» **Records shown**:
==============================
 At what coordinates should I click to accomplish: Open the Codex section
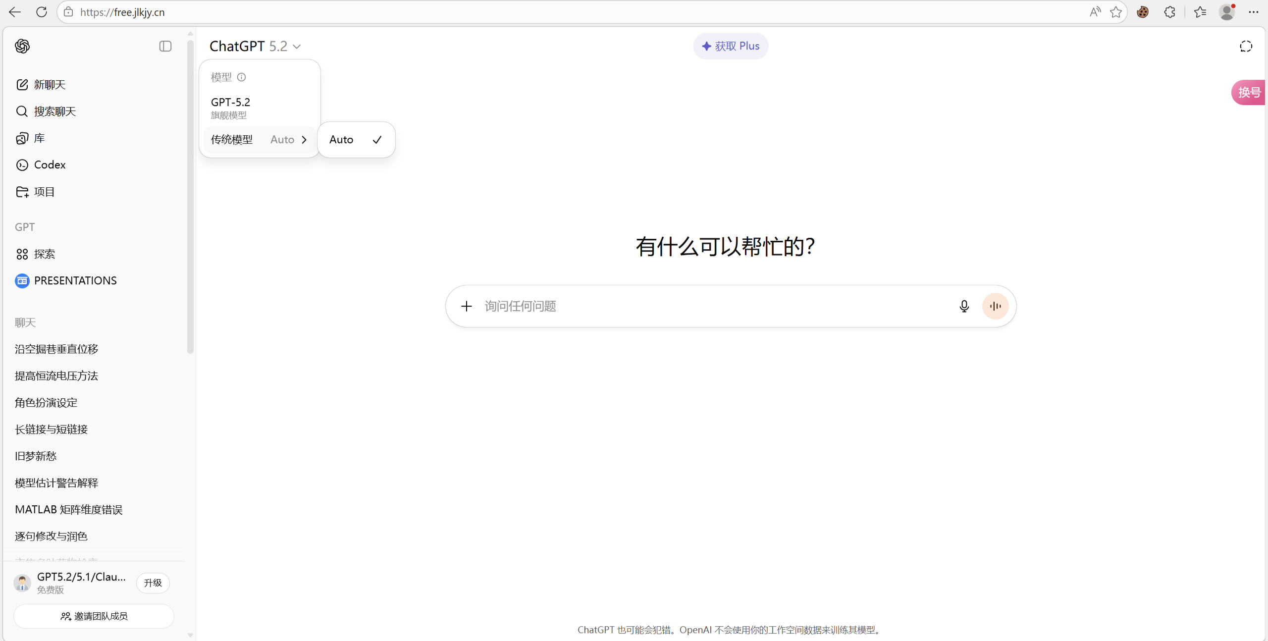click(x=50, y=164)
==============================
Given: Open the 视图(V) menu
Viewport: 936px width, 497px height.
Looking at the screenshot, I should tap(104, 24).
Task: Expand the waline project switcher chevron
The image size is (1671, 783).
==============================
» **Task**:
Nothing should appear in the answer except the lines above from the line with "Viewport: 936px width, 497px height." through the line with "The image size is (1671, 783).", both included, written out exactly.

» **Expected answer**:
Viewport: 936px width, 497px height.
Looking at the screenshot, I should tap(104, 24).
Task: Expand the waline project switcher chevron
The image size is (1671, 783).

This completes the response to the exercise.